* **STUDY TEXT**:
When the Centers for Disease Control (CDC) announced a few days ago that e-cigarette and oil vape pens were causing severe respiratory illness and possibly even death, it didn’t surprise me at all. As I’ve written about before, I’m a proud black market marijuana grower who doesn’t trust anyone else to grow or process marijuana for me. Greed and incompetence are big in the legalized cannabis industry, and you have no way of knowing if commercial cannabis is grown and processed properly. The first time I ever took a hit off of a cannabis-infused oil vape pen, I got sick. So the CDC’s recent warning reaffirmed that I was correct in never buying vape oil pens or using them again.

The CDC warned in late April that some e-cigarette and vape users across the country have severe pulmonary disease associated with e-cigarette products (devices, liquids, refill pods, cartridges). E-cigarettes are devices that deliver an aerosol to the user by heating a liquid that usually contains nicotine, flavorings, and other chemicals. E-cigarettes can also be used to deliver cannabinoids and terpenoids.

As of early September, nearly 450 cases of severe pulmonary disease and three deaths associated with the use of electronic cigarette (e-cigarette) products have been reported, and additional pulmonary illnesses are under investigation. At least two dozen states have reported these problems.

Victims of this mysterious ailment experience symptoms such as shortness of breath and chest pain. Some have also experienced nausea, vomiting, diarrhea, fatigue, fever, or weight loss. Some patients said their symptoms developed rapidly over a few days, but others reported a gradual onset of problems over a period of weeks.

Some patients reported that the gastrointestinal symptoms began before respiratory symptoms. Fever, elevated heart rate, and elevated white blood cell count were found in many patients, and CDC notes that some patients had to make multiple visits to urgent care, primary care doctors and emergency rooms before medical personnel had a clue about the origins of and treatments for the problems.

Many patients have had to be treated  with supplemental oxygen, ventilators and corticosteroids, and at least one patient has died. The CDC emphasizes that at this point, they don’t believe this illness is infectious.

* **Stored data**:
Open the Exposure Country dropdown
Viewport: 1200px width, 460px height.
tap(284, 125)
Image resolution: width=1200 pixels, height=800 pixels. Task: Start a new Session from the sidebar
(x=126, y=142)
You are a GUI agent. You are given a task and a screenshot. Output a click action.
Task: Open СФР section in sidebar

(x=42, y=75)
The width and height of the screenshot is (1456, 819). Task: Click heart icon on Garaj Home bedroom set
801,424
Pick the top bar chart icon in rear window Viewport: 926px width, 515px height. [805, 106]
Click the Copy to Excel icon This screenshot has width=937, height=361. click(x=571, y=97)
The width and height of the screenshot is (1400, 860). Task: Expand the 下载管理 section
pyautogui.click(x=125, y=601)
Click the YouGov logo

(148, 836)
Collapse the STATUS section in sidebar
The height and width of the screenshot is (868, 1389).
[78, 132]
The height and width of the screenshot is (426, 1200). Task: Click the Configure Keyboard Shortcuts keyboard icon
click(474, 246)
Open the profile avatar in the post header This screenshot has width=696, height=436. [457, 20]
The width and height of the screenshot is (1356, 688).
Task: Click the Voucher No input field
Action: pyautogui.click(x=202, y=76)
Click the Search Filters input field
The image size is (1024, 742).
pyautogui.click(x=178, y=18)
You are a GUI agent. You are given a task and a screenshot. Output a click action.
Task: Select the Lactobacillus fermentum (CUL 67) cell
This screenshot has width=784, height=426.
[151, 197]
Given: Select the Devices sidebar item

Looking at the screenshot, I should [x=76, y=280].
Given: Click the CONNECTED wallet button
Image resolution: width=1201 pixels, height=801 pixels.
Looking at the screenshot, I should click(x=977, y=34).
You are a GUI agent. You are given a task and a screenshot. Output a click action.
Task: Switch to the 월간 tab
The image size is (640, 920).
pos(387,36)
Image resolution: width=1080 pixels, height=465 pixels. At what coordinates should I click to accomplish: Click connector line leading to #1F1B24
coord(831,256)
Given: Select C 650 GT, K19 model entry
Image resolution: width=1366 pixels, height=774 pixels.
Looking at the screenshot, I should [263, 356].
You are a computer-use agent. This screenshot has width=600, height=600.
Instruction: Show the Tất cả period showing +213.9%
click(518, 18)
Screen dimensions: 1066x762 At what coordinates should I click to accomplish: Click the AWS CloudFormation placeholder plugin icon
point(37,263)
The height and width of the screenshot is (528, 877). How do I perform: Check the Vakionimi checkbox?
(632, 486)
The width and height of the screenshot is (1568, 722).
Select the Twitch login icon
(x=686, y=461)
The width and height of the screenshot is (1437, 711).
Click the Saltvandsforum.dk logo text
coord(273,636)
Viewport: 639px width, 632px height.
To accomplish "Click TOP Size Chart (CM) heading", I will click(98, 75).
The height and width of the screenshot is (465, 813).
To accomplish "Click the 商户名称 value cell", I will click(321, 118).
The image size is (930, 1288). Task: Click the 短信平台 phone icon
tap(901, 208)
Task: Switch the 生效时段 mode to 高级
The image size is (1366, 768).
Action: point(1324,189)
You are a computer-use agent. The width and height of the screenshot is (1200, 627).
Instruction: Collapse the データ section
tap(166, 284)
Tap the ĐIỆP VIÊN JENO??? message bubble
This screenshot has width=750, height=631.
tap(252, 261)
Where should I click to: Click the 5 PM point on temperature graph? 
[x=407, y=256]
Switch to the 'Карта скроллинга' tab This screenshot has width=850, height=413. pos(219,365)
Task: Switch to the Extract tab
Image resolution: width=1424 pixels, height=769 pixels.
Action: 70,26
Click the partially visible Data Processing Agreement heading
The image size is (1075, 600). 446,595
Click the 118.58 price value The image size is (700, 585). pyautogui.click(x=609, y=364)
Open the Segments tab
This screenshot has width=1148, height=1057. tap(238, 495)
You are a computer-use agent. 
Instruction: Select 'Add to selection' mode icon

* **REQUIREMENT 1**: When does the article on vaping illness say the CDC warned that some e-cigarette and vape users had severe pulmonary disease?
* **REQUIREMENT 2**: Write a continuation of the article on vaping illness from the point where it stops.

* **RESULT 1**: In late April.

* **RESULT 2**:
Even though I understand the many harmful respiratory effects of combusting marijuana, I’ve had bad experiences with e-cigs, vaporizers and other electronic marijuana delivery devices. Several of the portable vaporizers I’ve used, including models that cost nearly $300, had problems with toxic off-gassing. One manufacturer’s top of the line portable vaporizer delivered me a foul-tasting vaping session—and then my throat swelled up, my lungs felt like they were on fire, I passed out, and woke up in a hospital.

The doctor said that the vaporizer had silicone rubber components that released poisonous gas when the device heated up. This was potentially fatal, he said. When I contacted the manufacturer, a well-known brand that’s still selling portable vaporizers, they admitted they were arguing with each other inside the company whether or not to issue a recall for thousands of units. It made me very irate that they knew about the toxic off-gassing, continued to sell the units, and hadn’t warned retailers or consumers!

What’s worse, when I informed them I was part of a cannabis journalism consortium and was going to write about them and their dangerous products, they desperately begged me not to do so, and offered various bribes for my silence.

Then when I responded that journalists have a duty to warn cannabis consumers about harmful vaporizer products, they suddenly started played hardball, saying “we know where you live and that you’re a grower,” and “we have a team of lawyers who will tie you people up in lawsuits for years and bankrupt you.”

Call us cowards, but we decided not to bust them publicly. However, we did call all the major vaporizer re-sellers and warn them about this brand.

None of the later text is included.